Our results show that the mRNA structure switches do play an active—and potentially pervasive—role in gene regulation not only in bacteria, but also in metazoa. This switchable nature of RNA for function and regulation is indeed present in animals, but it required new methods to discover. The switching behavior is used by many mRNAs (>200 identified in our study alone), and I expect that more will be found in the near future. We speculate that these RNA switches could act as sensors that transmit cellular signals into changes in gene expression by affecting mRNA stability or translation. The signal molecules sensed by RNA switches could vary all the way from metabolites to protein regulators. This could be especially important in cells where the local control of protein concentration is important, such as in neuronal processes. Evidence is arising that specific RNA regulatory mechanisms might be especially important in particular organisms and in particular tissues: for example, RNA editing is much more abundant specifically in neural tissue of cephalopods, and is linked to the extreme plasticity of their proteome, which might be connected to more advanced regulatory functions that in the closely related organisms (Voss and Rosenthal 2023). It is possible, therefore, that RNA switching behavior could be more important in particular tissues in certain organisms than in others. It is critical to understand how such mechanisms are wired into the cellular gene regulatory network; while their effect sizes might be less noticeable than those of transcription regulators, its understanding is crucial for building future understanding of gene expression.

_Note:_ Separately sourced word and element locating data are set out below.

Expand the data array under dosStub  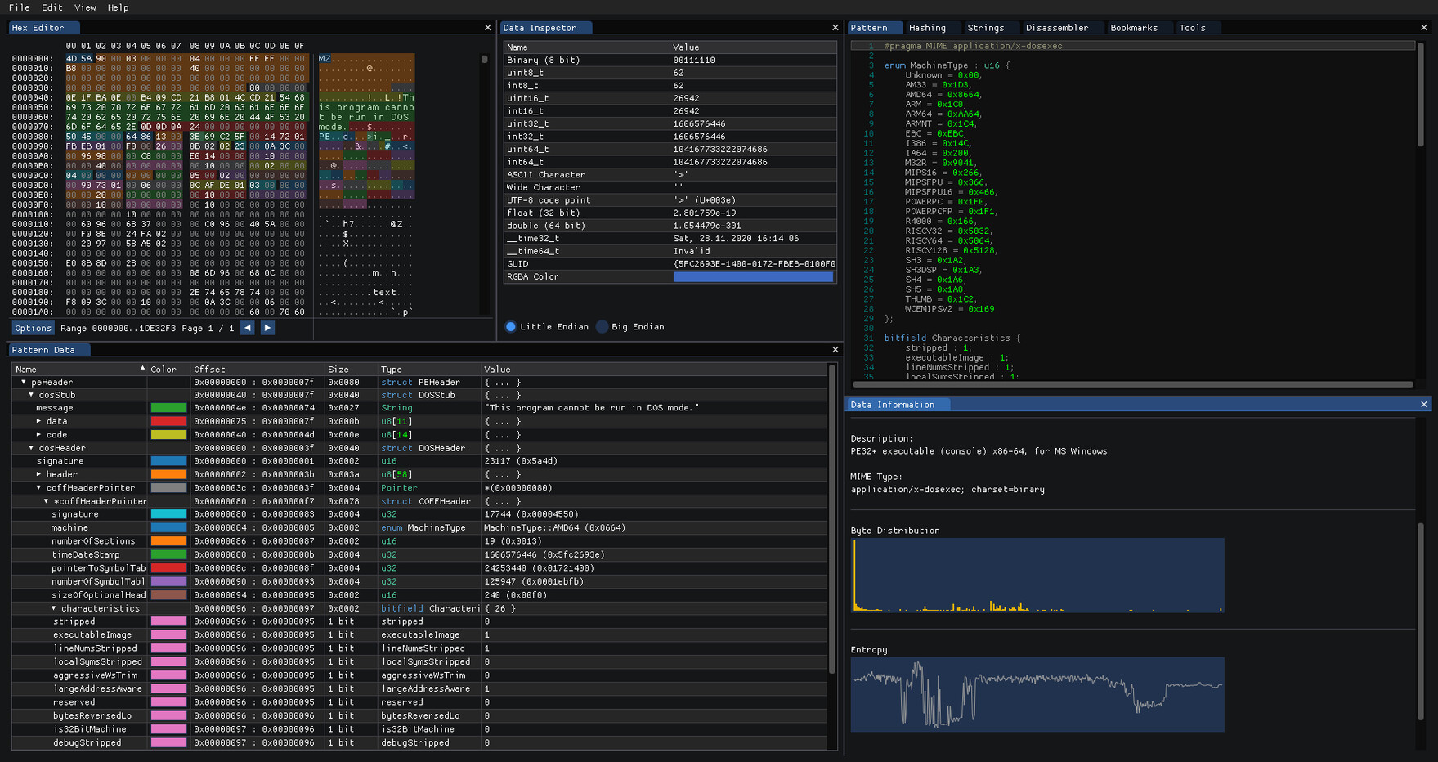pyautogui.click(x=38, y=421)
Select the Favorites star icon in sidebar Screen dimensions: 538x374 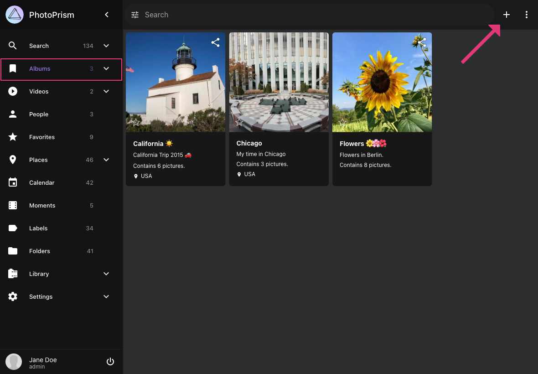tap(13, 137)
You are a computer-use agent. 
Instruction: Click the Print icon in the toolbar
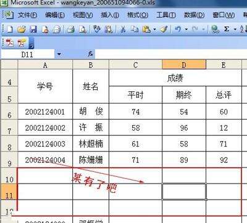[x=70, y=29]

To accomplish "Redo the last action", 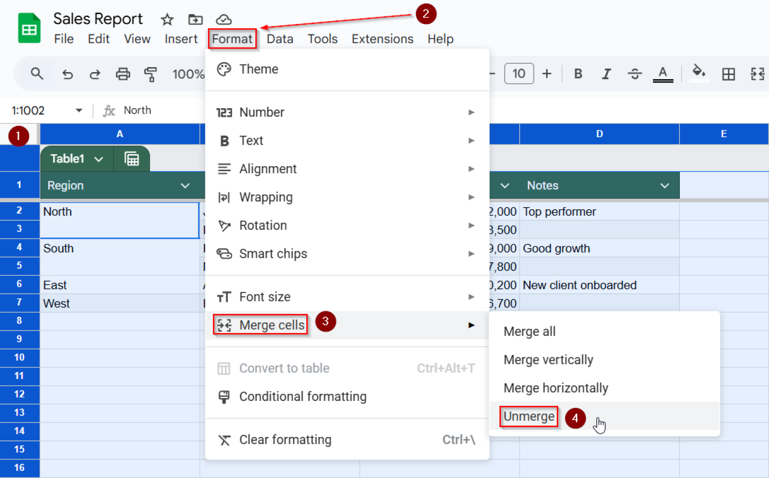I will [x=95, y=74].
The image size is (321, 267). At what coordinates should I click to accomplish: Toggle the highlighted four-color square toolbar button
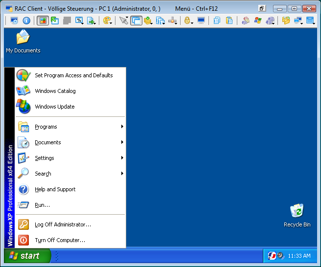pyautogui.click(x=43, y=21)
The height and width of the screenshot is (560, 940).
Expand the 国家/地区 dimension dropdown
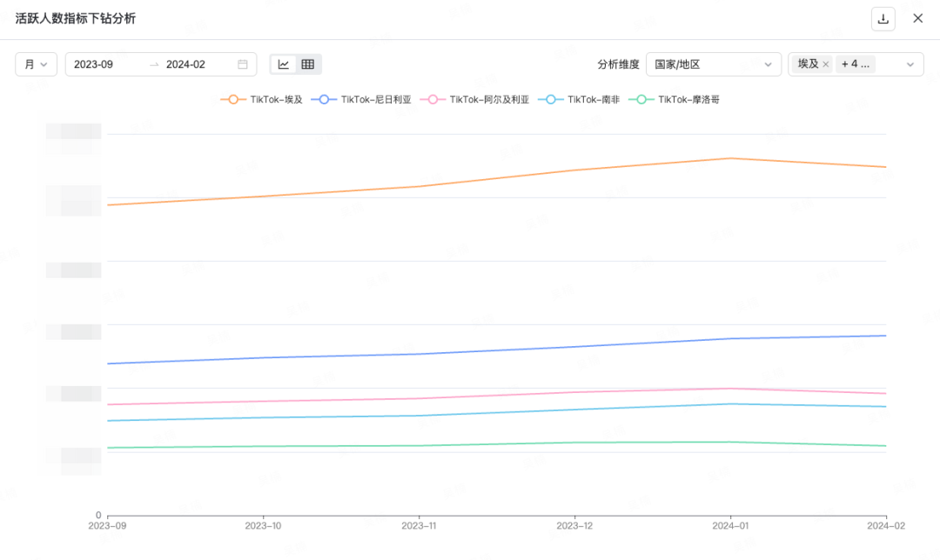pos(714,64)
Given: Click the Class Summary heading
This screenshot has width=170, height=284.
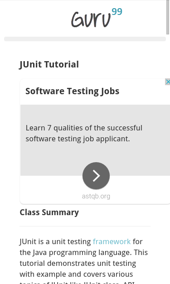Looking at the screenshot, I should click(x=49, y=212).
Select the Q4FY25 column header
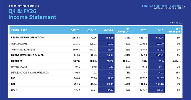This screenshot has height=100, width=191. pos(75,30)
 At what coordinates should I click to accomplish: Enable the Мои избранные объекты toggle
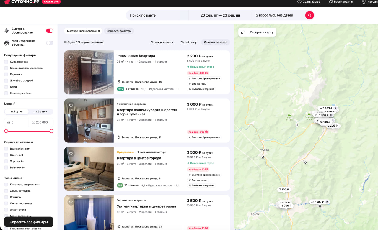(x=50, y=43)
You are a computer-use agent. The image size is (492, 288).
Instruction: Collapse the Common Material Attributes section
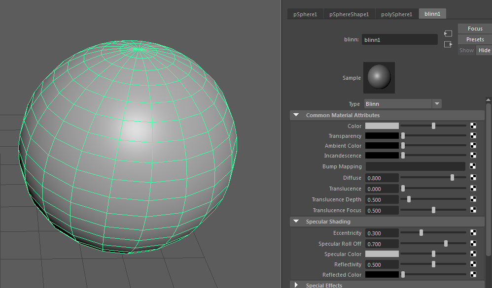296,115
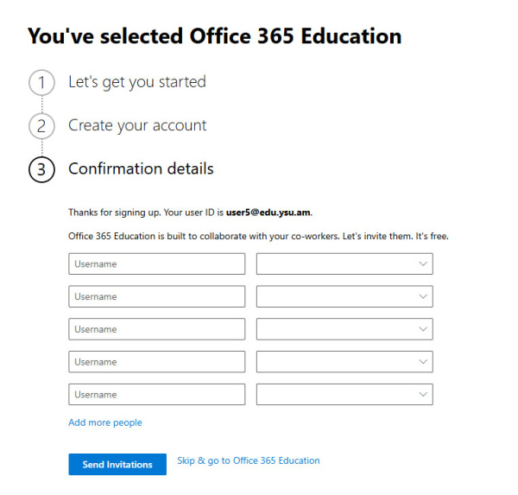
Task: Open the second row domain dropdown
Action: click(344, 296)
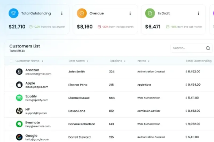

Given the advances in direct targeting of RNA by small molecules(Warner et al. 2018), this work might lead to identifying the therapeutic targets that could be manipulated at the RNA level, which might be particularly useful for the many families of “undruggable” targets. Additionally, it is estimated that thousands of rare bacterial riboswitches are yet to be identified(Kavita and Breaker 2023), and we hope that our work could facilitate this development. Our findings underscore the potential of RNA switches as key regulatory elements, paving the way for novel therapeutic approaches and a deeper understanding of gene regulation in both bacterial and metazoan systems.